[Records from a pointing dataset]
** START **
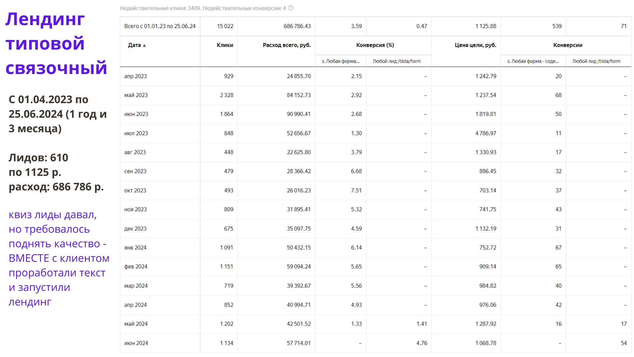Select the Конверсия (%) column header
Screen dimensions: 634x357
pos(375,45)
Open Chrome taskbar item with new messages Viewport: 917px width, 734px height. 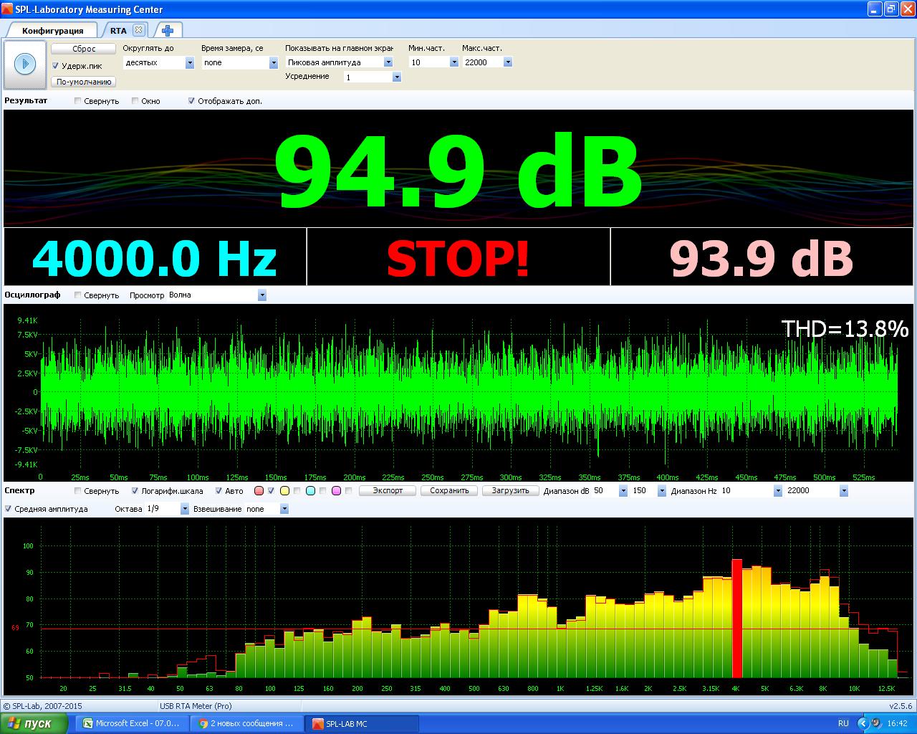tap(246, 723)
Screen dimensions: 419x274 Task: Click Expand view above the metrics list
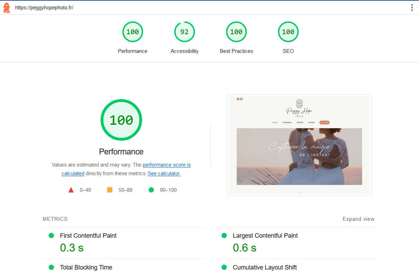pyautogui.click(x=358, y=219)
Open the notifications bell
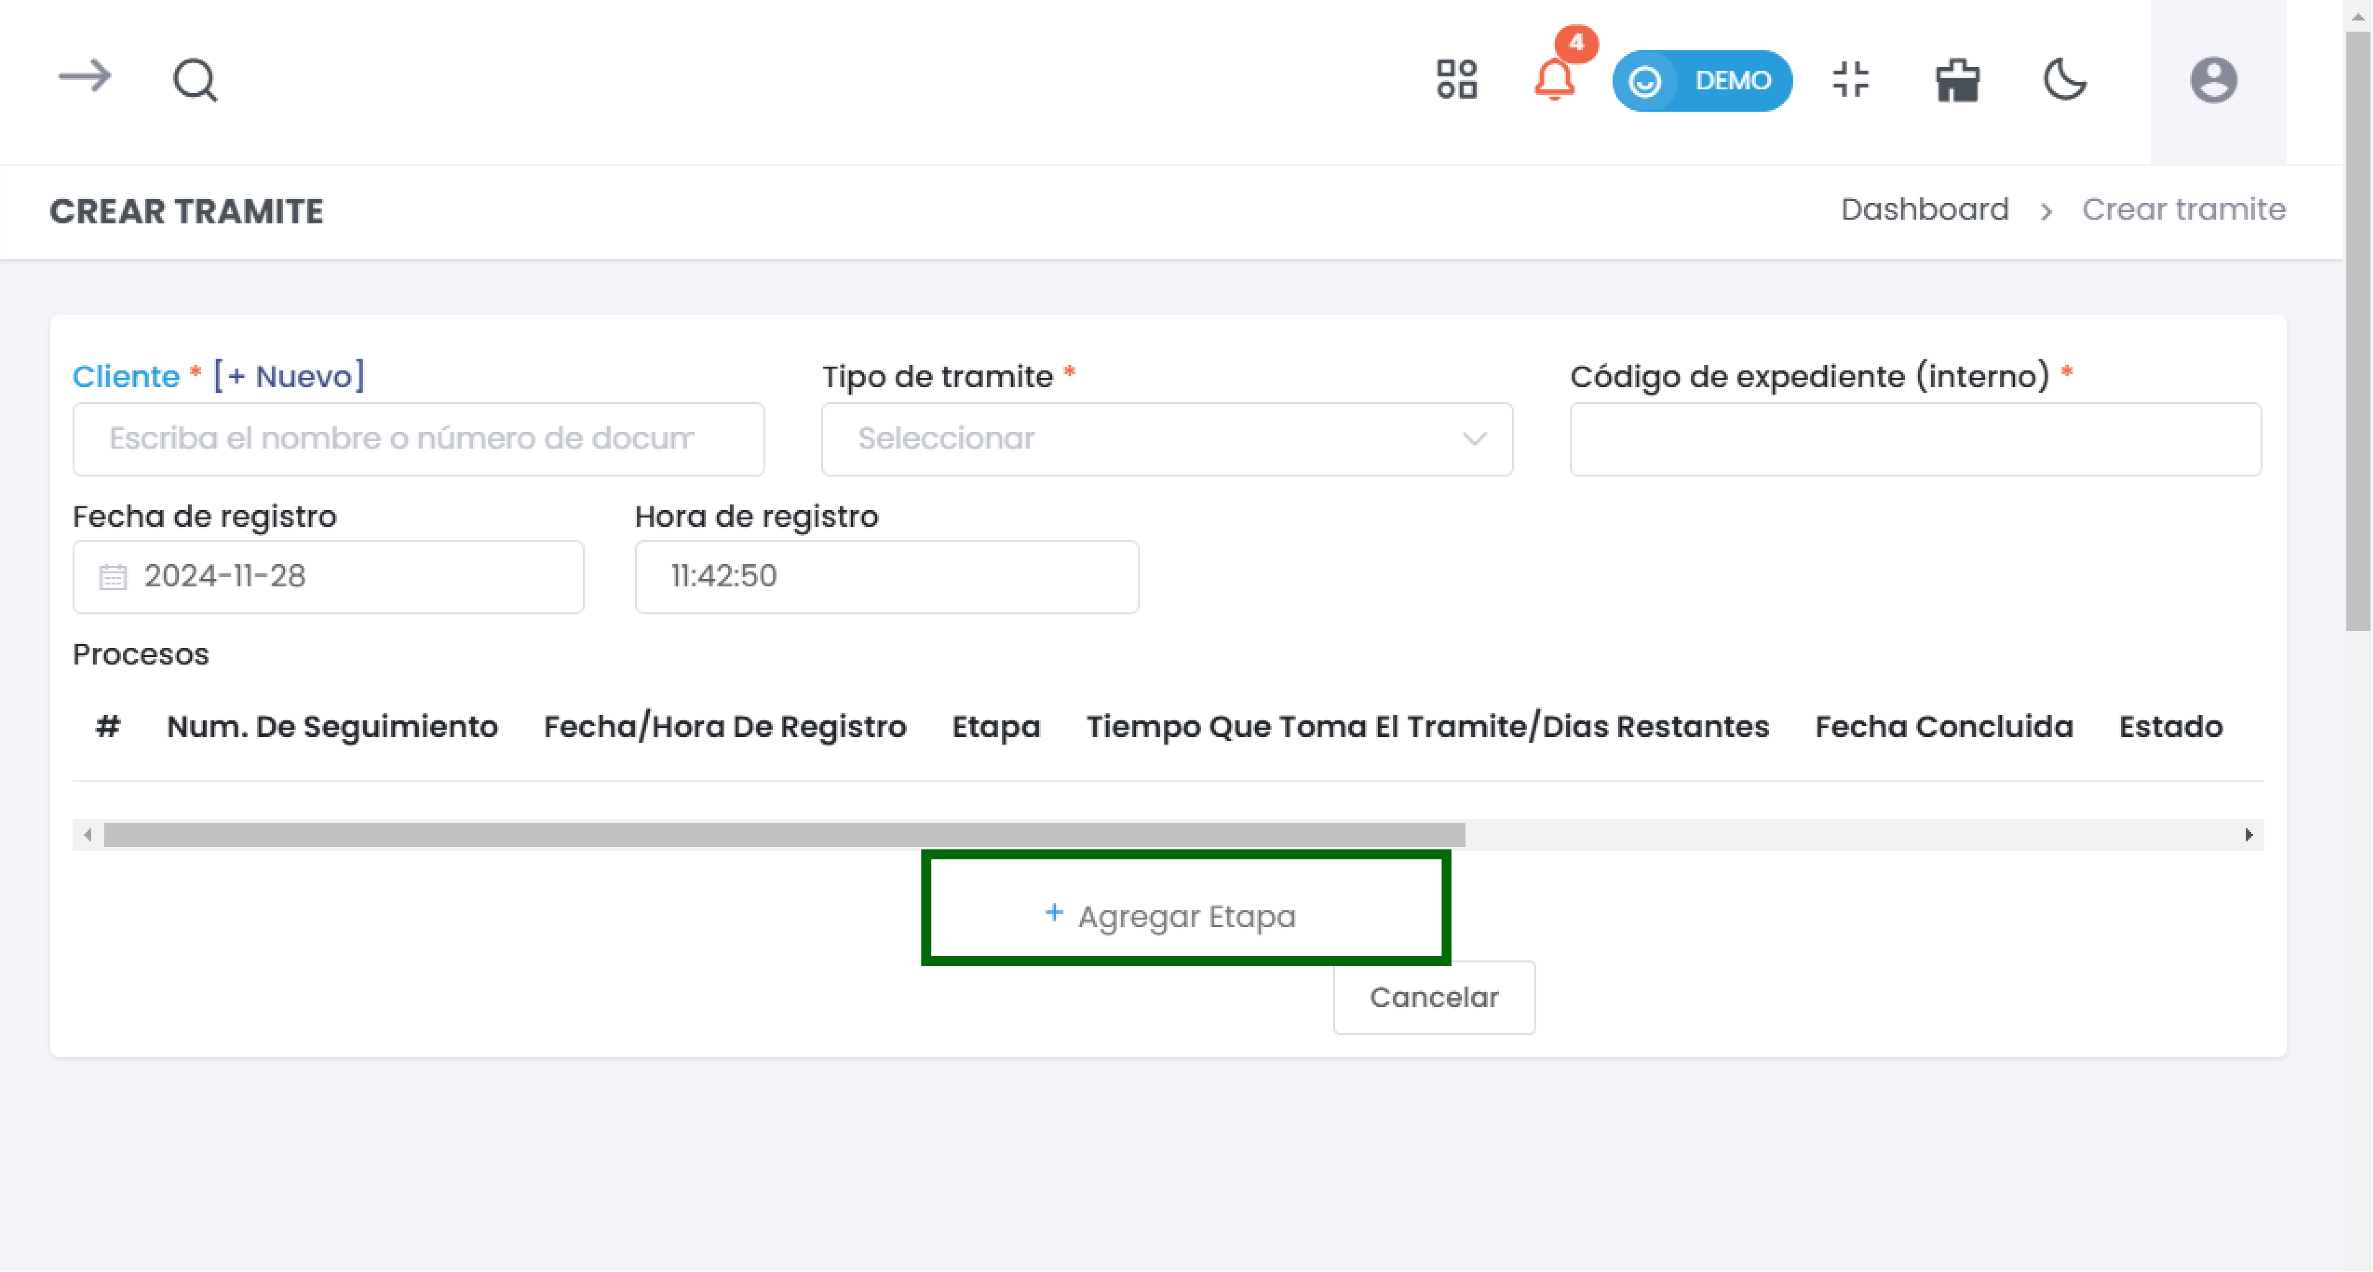 click(1554, 79)
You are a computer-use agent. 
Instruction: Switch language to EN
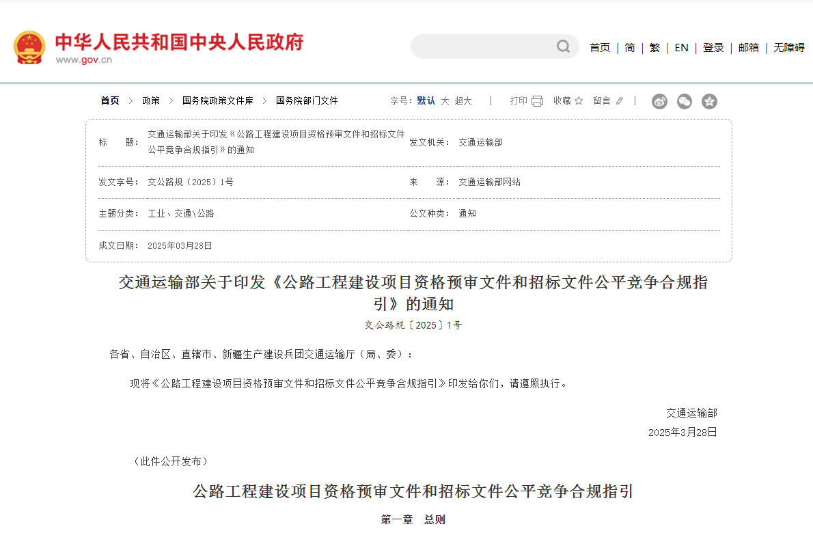tap(681, 48)
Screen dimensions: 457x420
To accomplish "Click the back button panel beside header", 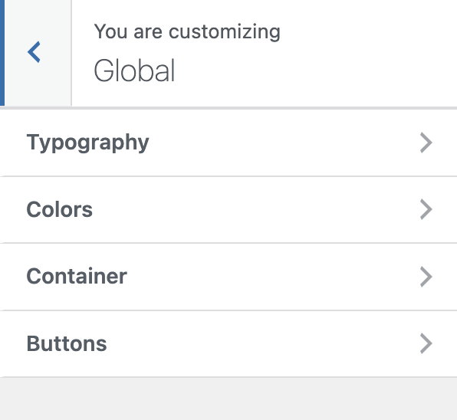I will 38,53.
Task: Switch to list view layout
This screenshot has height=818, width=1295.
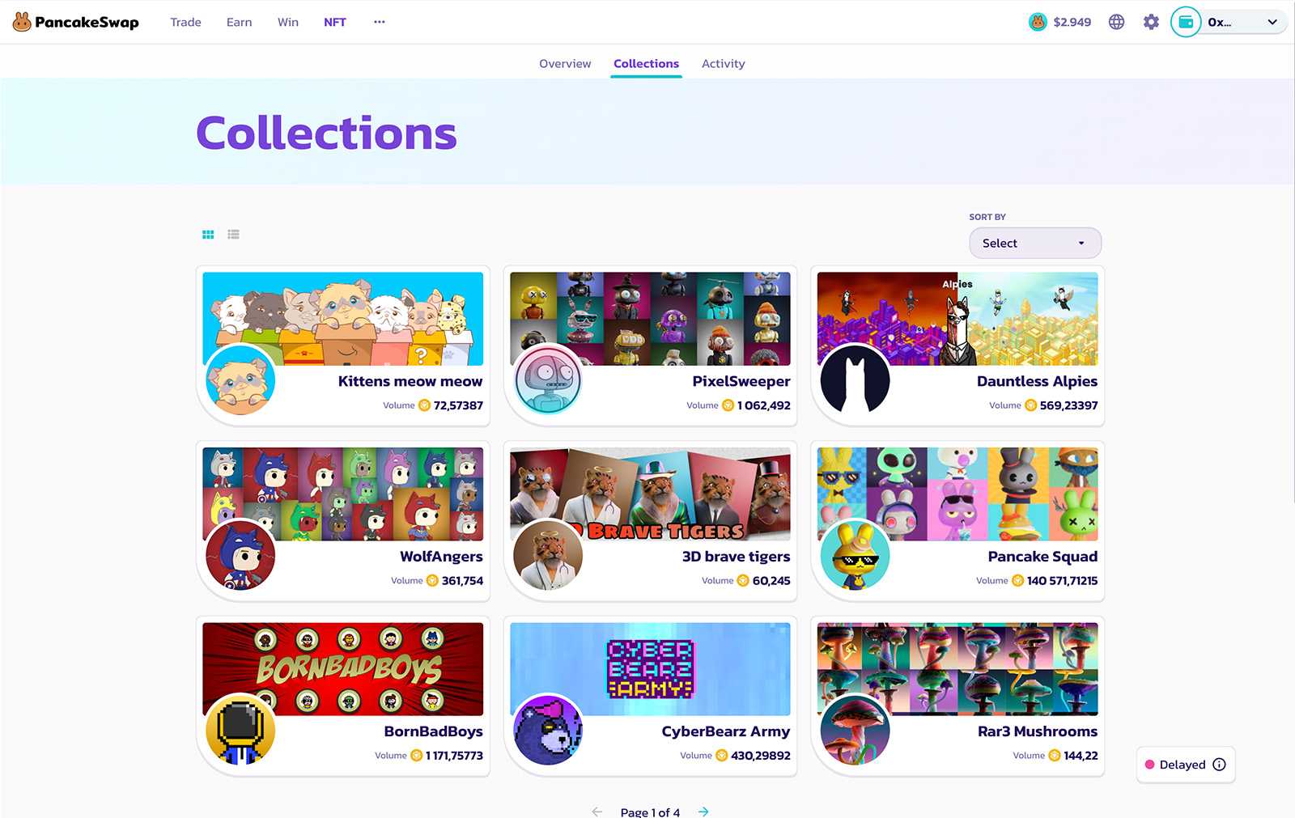Action: point(233,235)
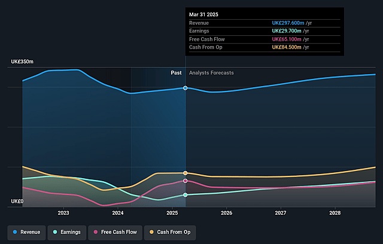383x244 pixels.
Task: Select the Analysts Forecasts section label
Action: point(211,73)

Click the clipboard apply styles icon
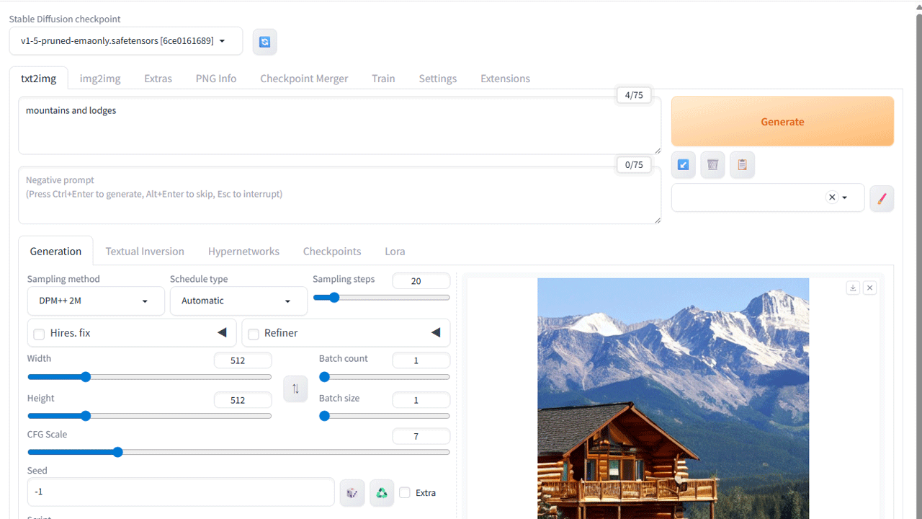(x=742, y=165)
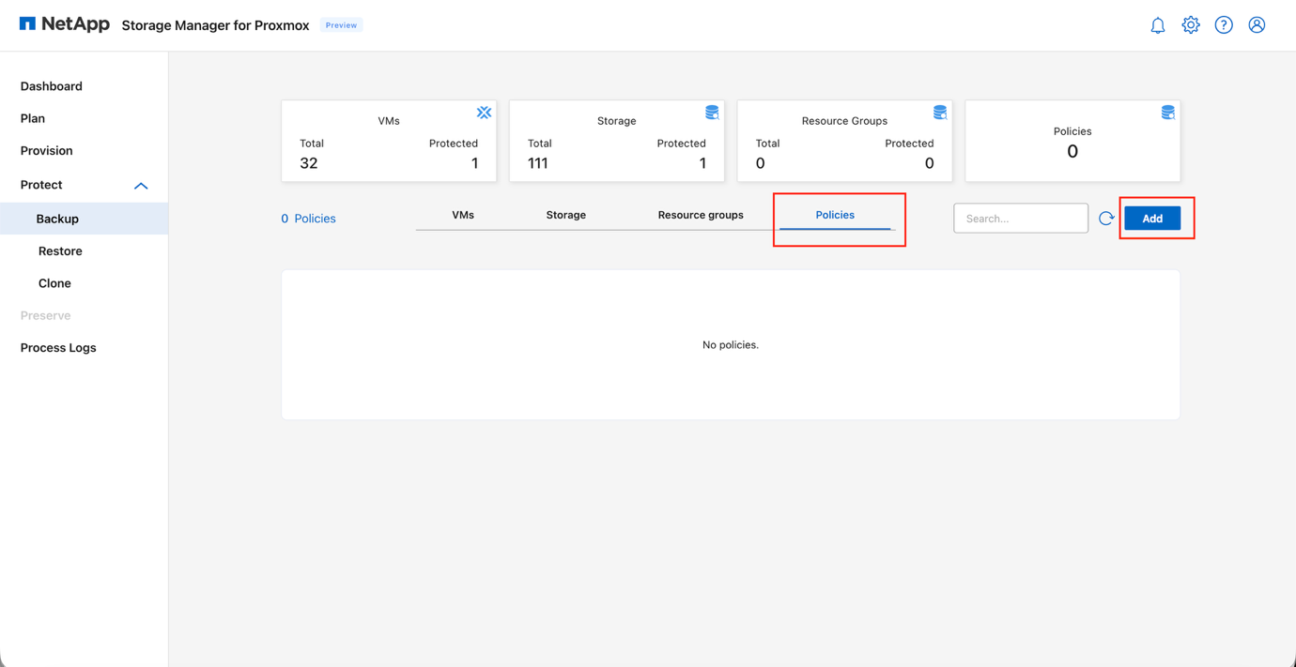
** END **
**STATED PROBLEM**
Copy out the items word for word, starting at the line that contains "Task: Switch to list view layout" and ending at the end of the items. Leave the pictures out.

**EXPECTED ANSWER**
Task: Switch to list view layout
This screenshot has height=818, width=1295.
Action: point(233,235)
383x244 pixels.
Task: Select the Analysts Forecasts section label
Action: point(211,73)

Click the clipboard apply styles icon
(x=742, y=165)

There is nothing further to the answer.